# Tarea a realizar
Devuelve tal cual el fragmento del texto sobre la infección contraída en el mar de Santa Marta comprendido entre "Una herida mínima" y "su tejido corporal.", ambos incluidos.

Lo que debía ser un baño de libertad en las aguas de Santa Marta terminó por marcar su cuerpo y su vida. Su historia revela una herida más profunda: la del abandono ambiental.
Por años, nadar en mar abierto fue para María Marcela Preciado algo más que un deporte: era una comunión con la naturaleza, una forma de existir libremente. Pero en diciembre de 2024, esa libertad se convirtió en tragedia.
Desde Bogotá, donde intenta reconstruir su vida entre terapias, medicamentos y cicatrices, cuenta lo que aún le cuesta creer. “Salí como siempre, desde Puerto Gaira. Me lancé al mar, lo que más amo. Pero esa vez, ese mar me devolvió enferma”.
Una herida mínima fue la entrada de lo impensable: un estafilococo dorado —una bacteria agresiva que puede invadir el organismo rápidamente— se alojó en su cuerpo y desencadenó una infección que hoy le ha costado más que semanas de hospital: perdió parte de su tejido corporal.
El diagnóstico fue devastador. La recuperación, lenta. Y el dolor, no solo físico. “Están vertiendo aguas negras al mar. Lo digo con rabia: estamos nadando donde otros botan sus desechos. Las autoridades lo saben y no hacen nada”, denuncia.

# Registros almacenados
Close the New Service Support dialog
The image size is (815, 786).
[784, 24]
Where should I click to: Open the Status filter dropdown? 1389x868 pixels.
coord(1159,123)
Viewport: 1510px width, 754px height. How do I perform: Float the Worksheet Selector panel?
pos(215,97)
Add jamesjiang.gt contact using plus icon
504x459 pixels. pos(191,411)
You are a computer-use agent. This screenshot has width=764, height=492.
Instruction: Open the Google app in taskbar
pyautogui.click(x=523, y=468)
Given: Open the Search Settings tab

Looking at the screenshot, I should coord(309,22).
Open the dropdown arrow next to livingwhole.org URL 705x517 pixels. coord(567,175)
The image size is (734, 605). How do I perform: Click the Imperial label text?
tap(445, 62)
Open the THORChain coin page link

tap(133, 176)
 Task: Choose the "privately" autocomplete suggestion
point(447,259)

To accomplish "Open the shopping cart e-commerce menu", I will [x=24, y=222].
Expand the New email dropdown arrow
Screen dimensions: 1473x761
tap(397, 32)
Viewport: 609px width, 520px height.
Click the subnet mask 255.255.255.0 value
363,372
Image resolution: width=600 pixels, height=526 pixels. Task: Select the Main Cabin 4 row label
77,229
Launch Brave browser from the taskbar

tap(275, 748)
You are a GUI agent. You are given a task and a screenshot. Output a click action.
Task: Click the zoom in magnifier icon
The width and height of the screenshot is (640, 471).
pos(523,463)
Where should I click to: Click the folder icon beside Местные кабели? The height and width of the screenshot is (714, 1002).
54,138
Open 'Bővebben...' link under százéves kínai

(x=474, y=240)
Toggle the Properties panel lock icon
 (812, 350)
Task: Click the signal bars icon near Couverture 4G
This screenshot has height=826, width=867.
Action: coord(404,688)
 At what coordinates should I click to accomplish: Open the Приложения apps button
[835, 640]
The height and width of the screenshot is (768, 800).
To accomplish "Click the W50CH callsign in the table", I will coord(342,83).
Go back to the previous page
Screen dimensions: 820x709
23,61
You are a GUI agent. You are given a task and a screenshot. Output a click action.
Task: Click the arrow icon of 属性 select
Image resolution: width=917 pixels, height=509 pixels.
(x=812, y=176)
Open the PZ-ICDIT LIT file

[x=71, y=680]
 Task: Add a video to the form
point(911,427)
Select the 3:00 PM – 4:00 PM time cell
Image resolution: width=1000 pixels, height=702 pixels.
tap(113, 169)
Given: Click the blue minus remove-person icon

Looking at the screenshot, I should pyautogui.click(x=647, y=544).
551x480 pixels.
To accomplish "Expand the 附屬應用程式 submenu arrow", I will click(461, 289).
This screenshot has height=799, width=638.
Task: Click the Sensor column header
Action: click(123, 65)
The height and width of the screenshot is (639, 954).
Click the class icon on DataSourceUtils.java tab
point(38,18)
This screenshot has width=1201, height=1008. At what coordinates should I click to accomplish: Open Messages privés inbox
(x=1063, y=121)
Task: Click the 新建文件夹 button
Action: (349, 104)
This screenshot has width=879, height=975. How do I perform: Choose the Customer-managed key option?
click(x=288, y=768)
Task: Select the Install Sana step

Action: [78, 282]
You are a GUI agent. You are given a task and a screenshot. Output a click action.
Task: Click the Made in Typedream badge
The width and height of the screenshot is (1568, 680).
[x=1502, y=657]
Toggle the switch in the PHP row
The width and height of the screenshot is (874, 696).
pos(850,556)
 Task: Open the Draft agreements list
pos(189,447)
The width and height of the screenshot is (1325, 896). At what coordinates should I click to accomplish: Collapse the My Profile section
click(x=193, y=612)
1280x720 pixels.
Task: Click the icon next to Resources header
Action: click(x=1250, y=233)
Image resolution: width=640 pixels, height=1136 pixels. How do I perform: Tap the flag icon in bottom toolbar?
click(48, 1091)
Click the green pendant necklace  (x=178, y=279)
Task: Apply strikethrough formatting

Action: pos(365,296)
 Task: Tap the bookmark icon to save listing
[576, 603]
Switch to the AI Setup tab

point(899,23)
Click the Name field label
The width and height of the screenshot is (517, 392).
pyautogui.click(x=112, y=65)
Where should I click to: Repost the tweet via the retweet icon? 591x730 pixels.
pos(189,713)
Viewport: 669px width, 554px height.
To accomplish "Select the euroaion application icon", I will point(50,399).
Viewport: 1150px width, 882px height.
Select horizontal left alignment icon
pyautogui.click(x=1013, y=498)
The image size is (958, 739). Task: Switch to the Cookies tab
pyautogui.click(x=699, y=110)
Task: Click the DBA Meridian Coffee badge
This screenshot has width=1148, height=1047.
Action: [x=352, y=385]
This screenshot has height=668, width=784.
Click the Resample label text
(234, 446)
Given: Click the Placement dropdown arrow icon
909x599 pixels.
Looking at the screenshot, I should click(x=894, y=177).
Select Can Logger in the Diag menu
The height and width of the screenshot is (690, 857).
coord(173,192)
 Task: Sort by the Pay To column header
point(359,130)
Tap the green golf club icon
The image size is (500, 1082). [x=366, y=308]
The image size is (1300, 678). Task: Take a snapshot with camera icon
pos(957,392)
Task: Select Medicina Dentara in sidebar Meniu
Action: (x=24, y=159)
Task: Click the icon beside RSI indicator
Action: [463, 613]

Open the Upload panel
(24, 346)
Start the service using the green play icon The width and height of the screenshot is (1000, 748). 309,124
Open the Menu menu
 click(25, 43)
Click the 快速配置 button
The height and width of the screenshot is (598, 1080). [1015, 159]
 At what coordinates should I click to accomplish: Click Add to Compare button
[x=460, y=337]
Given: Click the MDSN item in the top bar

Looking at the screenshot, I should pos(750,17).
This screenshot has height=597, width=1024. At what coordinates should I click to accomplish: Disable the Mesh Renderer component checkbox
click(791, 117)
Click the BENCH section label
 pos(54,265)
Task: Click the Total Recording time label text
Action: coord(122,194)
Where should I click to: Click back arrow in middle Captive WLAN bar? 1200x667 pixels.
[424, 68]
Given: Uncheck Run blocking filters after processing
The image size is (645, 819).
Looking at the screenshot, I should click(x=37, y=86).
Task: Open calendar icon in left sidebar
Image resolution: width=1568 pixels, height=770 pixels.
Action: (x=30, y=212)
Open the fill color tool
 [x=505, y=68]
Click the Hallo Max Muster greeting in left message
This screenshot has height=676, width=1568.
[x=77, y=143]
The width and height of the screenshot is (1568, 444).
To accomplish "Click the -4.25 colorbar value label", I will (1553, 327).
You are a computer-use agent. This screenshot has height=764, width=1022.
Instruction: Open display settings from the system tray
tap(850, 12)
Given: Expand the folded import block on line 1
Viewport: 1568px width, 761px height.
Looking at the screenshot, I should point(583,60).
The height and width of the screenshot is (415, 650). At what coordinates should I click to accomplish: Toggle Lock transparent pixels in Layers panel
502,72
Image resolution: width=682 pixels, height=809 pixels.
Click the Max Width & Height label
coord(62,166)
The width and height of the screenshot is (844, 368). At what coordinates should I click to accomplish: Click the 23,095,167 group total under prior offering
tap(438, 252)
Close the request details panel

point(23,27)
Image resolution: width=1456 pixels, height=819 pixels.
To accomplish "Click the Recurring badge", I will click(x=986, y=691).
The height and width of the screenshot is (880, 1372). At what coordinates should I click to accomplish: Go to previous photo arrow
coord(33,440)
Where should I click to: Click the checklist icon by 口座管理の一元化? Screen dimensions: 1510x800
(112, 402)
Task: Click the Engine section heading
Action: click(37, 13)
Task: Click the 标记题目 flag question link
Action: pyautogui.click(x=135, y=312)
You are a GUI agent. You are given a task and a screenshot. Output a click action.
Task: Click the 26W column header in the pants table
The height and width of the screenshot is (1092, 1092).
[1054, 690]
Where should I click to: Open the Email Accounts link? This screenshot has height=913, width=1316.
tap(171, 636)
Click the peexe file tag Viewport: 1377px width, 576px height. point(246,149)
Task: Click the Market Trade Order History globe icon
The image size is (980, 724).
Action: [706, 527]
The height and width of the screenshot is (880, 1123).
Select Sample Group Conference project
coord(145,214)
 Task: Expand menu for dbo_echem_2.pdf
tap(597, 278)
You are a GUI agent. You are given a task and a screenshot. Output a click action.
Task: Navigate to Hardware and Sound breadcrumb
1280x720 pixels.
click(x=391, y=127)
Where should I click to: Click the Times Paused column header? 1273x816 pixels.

# Solución del problema
Una herida mínima fue la entrada de lo impensable: un estafilococo dorado —una bacteria agresiva que puede invadir el organismo rápidamente— se alojó en su cuerpo y desencadenó una infección que hoy le ha costado más que semanas de hospital: perdió parte de su tejido corporal.